----- Material for this exercise -----

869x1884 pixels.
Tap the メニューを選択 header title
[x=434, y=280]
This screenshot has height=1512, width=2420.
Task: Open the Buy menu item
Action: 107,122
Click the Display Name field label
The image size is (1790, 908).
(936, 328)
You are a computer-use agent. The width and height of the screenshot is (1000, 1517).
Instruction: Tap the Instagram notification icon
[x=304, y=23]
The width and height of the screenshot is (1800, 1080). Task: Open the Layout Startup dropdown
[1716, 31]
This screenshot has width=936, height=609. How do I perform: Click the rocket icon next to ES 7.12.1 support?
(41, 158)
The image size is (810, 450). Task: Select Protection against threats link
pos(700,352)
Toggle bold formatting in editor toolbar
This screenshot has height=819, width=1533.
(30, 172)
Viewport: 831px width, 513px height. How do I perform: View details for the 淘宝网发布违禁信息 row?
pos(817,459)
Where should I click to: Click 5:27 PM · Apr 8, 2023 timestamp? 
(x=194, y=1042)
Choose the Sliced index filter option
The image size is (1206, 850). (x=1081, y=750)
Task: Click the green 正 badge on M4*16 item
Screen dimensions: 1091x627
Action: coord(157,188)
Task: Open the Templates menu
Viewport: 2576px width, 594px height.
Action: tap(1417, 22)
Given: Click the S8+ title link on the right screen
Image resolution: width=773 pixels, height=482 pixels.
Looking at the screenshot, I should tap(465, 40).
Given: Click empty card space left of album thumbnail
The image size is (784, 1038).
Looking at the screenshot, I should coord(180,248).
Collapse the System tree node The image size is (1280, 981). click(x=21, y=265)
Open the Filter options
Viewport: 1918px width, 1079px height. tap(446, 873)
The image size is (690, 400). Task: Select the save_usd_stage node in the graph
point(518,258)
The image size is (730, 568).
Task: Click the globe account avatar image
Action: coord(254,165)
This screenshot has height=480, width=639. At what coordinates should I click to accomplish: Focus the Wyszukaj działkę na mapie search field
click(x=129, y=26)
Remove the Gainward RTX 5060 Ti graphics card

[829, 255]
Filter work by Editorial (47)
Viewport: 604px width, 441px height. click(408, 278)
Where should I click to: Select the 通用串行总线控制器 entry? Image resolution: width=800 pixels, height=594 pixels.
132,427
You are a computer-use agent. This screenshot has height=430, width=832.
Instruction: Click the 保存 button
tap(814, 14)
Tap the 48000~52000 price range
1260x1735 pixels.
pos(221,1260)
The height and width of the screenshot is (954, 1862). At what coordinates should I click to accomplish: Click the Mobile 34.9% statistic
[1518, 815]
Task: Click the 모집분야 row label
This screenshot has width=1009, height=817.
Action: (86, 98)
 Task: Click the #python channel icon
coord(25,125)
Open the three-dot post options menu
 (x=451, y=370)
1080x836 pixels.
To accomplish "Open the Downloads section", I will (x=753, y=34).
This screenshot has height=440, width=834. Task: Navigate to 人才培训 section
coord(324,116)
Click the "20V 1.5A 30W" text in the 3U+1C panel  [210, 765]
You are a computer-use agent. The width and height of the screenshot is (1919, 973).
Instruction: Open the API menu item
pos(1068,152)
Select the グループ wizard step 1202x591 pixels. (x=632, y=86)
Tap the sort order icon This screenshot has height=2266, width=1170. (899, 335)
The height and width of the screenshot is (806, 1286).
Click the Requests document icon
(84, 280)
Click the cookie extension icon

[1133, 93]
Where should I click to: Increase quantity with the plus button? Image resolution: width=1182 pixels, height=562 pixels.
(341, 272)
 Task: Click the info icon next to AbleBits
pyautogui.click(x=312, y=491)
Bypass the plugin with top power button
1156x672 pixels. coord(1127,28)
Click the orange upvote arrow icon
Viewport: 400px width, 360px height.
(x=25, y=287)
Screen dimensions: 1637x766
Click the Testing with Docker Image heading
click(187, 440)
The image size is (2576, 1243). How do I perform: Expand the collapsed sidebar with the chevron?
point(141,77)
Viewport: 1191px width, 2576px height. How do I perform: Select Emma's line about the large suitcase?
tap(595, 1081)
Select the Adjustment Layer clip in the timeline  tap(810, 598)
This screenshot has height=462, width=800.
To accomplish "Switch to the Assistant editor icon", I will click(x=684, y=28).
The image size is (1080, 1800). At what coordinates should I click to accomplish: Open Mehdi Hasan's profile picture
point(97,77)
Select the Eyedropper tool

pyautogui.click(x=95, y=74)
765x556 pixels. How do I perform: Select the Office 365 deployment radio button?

-----

### About this task
After reading the records above, transcribe them verbatim.

### Exercise output
869x1884 pixels.
Tap the メニューを選択 header title
[x=434, y=280]
This screenshot has height=1512, width=2420.
Task: Open the Buy menu item
Action: 107,122
Click the Display Name field label
The image size is (1790, 908).
(936, 328)
You are a computer-use agent. The width and height of the screenshot is (1000, 1517).
Instruction: Tap the Instagram notification icon
[x=304, y=23]
The width and height of the screenshot is (1800, 1080). Task: Open the Layout Startup dropdown
[1716, 31]
This screenshot has width=936, height=609. How do I perform: Click the rocket icon next to ES 7.12.1 support?
(41, 158)
The image size is (810, 450). Task: Select Protection against threats link
pos(700,352)
Toggle bold formatting in editor toolbar
This screenshot has height=819, width=1533.
(30, 172)
Viewport: 831px width, 513px height. How do I perform: View details for the 淘宝网发布违禁信息 row?
pos(817,459)
Where should I click to: Click 5:27 PM · Apr 8, 2023 timestamp? 
(x=194, y=1042)
Choose the Sliced index filter option
The image size is (1206, 850). (x=1081, y=750)
Task: Click the green 正 badge on M4*16 item
Screen dimensions: 1091x627
Action: coord(157,188)
Task: Open the Templates menu
Viewport: 2576px width, 594px height.
Action: tap(1417, 22)
Given: Click the S8+ title link on the right screen
Image resolution: width=773 pixels, height=482 pixels.
Looking at the screenshot, I should tap(465, 40).
Given: Click empty card space left of album thumbnail
The image size is (784, 1038).
Looking at the screenshot, I should coord(180,248).
Collapse the System tree node The image size is (1280, 981). click(x=21, y=265)
Open the Filter options
Viewport: 1918px width, 1079px height. tap(446, 873)
The image size is (690, 400). Task: Select the save_usd_stage node in the graph
point(518,258)
The image size is (730, 568).
Task: Click the globe account avatar image
Action: coord(254,165)
This screenshot has height=480, width=639. At what coordinates should I click to accomplish: Focus the Wyszukaj działkę na mapie search field
click(x=129, y=26)
Remove the Gainward RTX 5060 Ti graphics card

[829, 255]
Filter work by Editorial (47)
Viewport: 604px width, 441px height. click(408, 278)
Where should I click to: Select the 通用串行总线控制器 entry? Image resolution: width=800 pixels, height=594 pixels.
132,427
You are a computer-use agent. This screenshot has height=430, width=832.
Instruction: Click the 保存 button
tap(814, 14)
Tap the 48000~52000 price range
1260x1735 pixels.
pos(221,1260)
The height and width of the screenshot is (954, 1862). At what coordinates should I click to accomplish: Click the Mobile 34.9% statistic
[1518, 815]
Task: Click the 모집분야 row label
This screenshot has width=1009, height=817.
Action: (86, 98)
 Task: Click the #python channel icon
coord(25,125)
Open the three-dot post options menu
 (x=451, y=370)
1080x836 pixels.
To accomplish "Open the Downloads section", I will (x=753, y=34).
This screenshot has height=440, width=834. Task: Navigate to 人才培训 section
coord(324,116)
Click the "20V 1.5A 30W" text in the 3U+1C panel  [210, 765]
You are a computer-use agent. The width and height of the screenshot is (1919, 973).
Instruction: Open the API menu item
pos(1068,152)
Select the グループ wizard step 1202x591 pixels. (x=632, y=86)
Tap the sort order icon This screenshot has height=2266, width=1170. (899, 335)
The height and width of the screenshot is (806, 1286).
Click the Requests document icon
(84, 280)
Click the cookie extension icon

[1133, 93]
Where should I click to: Increase quantity with the plus button? Image resolution: width=1182 pixels, height=562 pixels.
(341, 272)
 Task: Click the info icon next to AbleBits
pyautogui.click(x=312, y=491)
Bypass the plugin with top power button
1156x672 pixels. coord(1127,28)
Click the orange upvote arrow icon
Viewport: 400px width, 360px height.
(x=25, y=287)
Screen dimensions: 1637x766
Click the Testing with Docker Image heading
click(187, 440)
The image size is (2576, 1243). How do I perform: Expand the collapsed sidebar with the chevron?
point(141,77)
Viewport: 1191px width, 2576px height. How do I perform: Select Emma's line about the large suitcase?
tap(595, 1081)
Select the Adjustment Layer clip in the timeline  tap(810, 598)
This screenshot has height=462, width=800.
To accomplish "Switch to the Assistant editor icon", I will click(x=684, y=28).
The image size is (1080, 1800). At what coordinates should I click to accomplish: Open Mehdi Hasan's profile picture
point(97,77)
Select the Eyedropper tool

pyautogui.click(x=95, y=74)
765x556 pixels. How do I perform: Select the Office 365 deployment radio button?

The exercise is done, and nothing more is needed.